Activation of TRPA1 channels by Fenamate NSAIDs

Abstract

TRPA1 forms non‐selective cation channels in polymodal nociceptors and can be activated by electrophilic prostaglandins and pungent chemicals through covalent modification. In the present study, we tested the activity of a group of non‐steroidal anti‐inflammatory drugs (NSAIDs) using electrophysiological techniques and intracellular Ca2+ measurements. We found that specific NSAIDs can act as full agonists of TRPA1, while others are partial agonists or inactive. Extracellularly applied flufenamic, niflumic, and mefenamic acid, as well as flurbiprofen, ketoprofen, diclofenac, and indomethacin rapidly activated rat TRPA1 expressed in Xenopus oocytes and human TRPA1 in WI‐38 fibroblasts. These same NSAIDs activated human TRPA1 inducibly expressed in HEK293 cells, but the responses were absent in uninduced and parental HEK293 cells. Responses to fenamate agonists were blocked by TRPA1 antagonists, AP‐18, HC‐030031, and ruthenium red. Washout of agonist led to a rapid transition to a resting state.
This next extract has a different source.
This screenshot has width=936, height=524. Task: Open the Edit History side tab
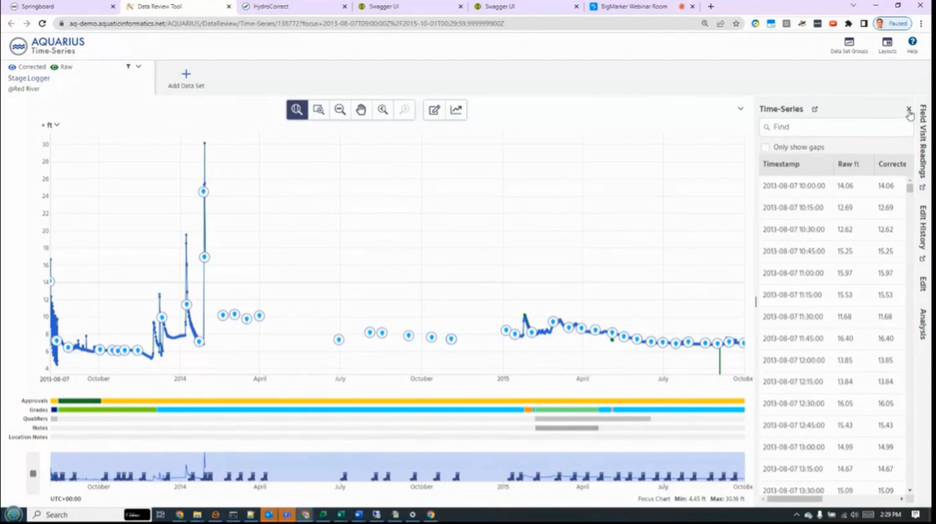tap(923, 233)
At subsaturating concentrations, the fenamate NSAIDs potentiated the activation of TRPA1 by AITC, cinnamaldehyde, and cold, demonstrating positive synergistic interactions. The stimulatory effect was specific to TRPA1 because flufenamic acid inhibited TRPV1, TRPV3 and TRPM8. We conclude that fenamate NSAIDs are a novel class of potent and reversible direct agonists of TRPA1.